>> BEGIN
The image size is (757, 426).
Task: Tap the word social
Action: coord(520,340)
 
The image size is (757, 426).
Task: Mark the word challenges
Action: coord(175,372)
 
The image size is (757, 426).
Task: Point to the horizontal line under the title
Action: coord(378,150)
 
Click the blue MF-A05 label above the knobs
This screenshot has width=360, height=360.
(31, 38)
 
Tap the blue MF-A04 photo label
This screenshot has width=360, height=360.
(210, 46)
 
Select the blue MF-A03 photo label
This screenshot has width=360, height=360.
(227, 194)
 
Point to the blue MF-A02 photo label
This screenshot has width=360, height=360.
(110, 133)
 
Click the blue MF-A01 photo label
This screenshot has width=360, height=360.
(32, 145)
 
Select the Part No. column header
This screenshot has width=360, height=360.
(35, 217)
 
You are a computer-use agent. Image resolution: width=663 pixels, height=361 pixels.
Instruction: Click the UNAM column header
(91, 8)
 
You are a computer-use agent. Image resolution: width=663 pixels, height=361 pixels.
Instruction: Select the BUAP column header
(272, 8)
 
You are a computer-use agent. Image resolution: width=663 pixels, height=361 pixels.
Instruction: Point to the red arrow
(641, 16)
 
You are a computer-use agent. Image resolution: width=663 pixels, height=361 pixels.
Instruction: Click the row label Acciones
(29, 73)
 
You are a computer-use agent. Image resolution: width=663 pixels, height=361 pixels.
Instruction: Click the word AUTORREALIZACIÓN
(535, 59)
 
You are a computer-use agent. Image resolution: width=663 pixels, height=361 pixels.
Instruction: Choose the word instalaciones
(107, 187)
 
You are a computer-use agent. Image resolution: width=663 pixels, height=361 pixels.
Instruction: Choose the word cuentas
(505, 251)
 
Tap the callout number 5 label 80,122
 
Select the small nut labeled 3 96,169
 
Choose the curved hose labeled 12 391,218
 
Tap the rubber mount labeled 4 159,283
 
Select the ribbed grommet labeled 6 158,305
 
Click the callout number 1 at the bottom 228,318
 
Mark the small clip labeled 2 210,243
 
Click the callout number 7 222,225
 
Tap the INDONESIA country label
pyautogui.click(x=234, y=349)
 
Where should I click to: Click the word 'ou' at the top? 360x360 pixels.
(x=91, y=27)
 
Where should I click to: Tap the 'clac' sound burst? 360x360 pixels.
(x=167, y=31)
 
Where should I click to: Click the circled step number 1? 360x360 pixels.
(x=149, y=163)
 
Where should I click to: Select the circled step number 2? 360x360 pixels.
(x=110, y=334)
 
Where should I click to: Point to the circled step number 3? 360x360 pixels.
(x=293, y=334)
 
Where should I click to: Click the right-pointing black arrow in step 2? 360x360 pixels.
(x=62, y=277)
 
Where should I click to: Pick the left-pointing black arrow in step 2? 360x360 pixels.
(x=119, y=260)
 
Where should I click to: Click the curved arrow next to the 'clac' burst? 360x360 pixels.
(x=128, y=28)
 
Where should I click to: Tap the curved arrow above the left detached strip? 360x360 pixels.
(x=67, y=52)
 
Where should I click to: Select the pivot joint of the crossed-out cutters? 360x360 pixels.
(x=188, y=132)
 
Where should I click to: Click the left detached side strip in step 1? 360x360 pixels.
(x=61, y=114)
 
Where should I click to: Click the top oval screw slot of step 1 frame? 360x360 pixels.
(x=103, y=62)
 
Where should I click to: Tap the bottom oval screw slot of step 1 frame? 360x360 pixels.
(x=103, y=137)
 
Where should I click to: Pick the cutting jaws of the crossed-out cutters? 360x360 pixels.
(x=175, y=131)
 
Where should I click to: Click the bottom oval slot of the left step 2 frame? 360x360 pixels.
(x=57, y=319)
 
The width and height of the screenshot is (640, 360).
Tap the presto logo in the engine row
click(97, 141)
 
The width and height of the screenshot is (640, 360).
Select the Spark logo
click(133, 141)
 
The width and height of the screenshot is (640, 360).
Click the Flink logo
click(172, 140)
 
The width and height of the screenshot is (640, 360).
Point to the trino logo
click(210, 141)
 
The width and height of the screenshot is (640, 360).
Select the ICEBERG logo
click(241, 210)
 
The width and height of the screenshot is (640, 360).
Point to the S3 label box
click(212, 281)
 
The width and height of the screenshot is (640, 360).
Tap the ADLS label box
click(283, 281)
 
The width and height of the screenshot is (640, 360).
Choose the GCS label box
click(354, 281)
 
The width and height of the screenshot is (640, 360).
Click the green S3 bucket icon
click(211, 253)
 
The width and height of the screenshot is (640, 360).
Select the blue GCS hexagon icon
>> END
= GIVEN INSTRUCTION =
Please rewrite the rows above from the line containing "Tap the INDONESIA country label" through the line containing "(x=293, y=334)", both lines included, with the request text kept unchanged. Multiply every coordinate in the answers by 1.5 and round to the nearest whole number, halves up, leaving every number in the requests as it is.

= CORRECT ANSWER =
Tap the INDONESIA country label
pyautogui.click(x=351, y=524)
 
Where should I click to: Click the word 'ou' at the top? 360x360 pixels.
(x=137, y=41)
 
Where should I click to: Tap the 'clac' sound burst? 360x360 pixels.
(x=251, y=47)
 
Where should I click to: Click the circled step number 1? 360x360 pixels.
(x=224, y=245)
 
Where should I click to: Select the circled step number 2? 360x360 pixels.
(x=165, y=501)
 
Where should I click to: Point to the circled step number 3? 360x360 pixels.
(x=440, y=501)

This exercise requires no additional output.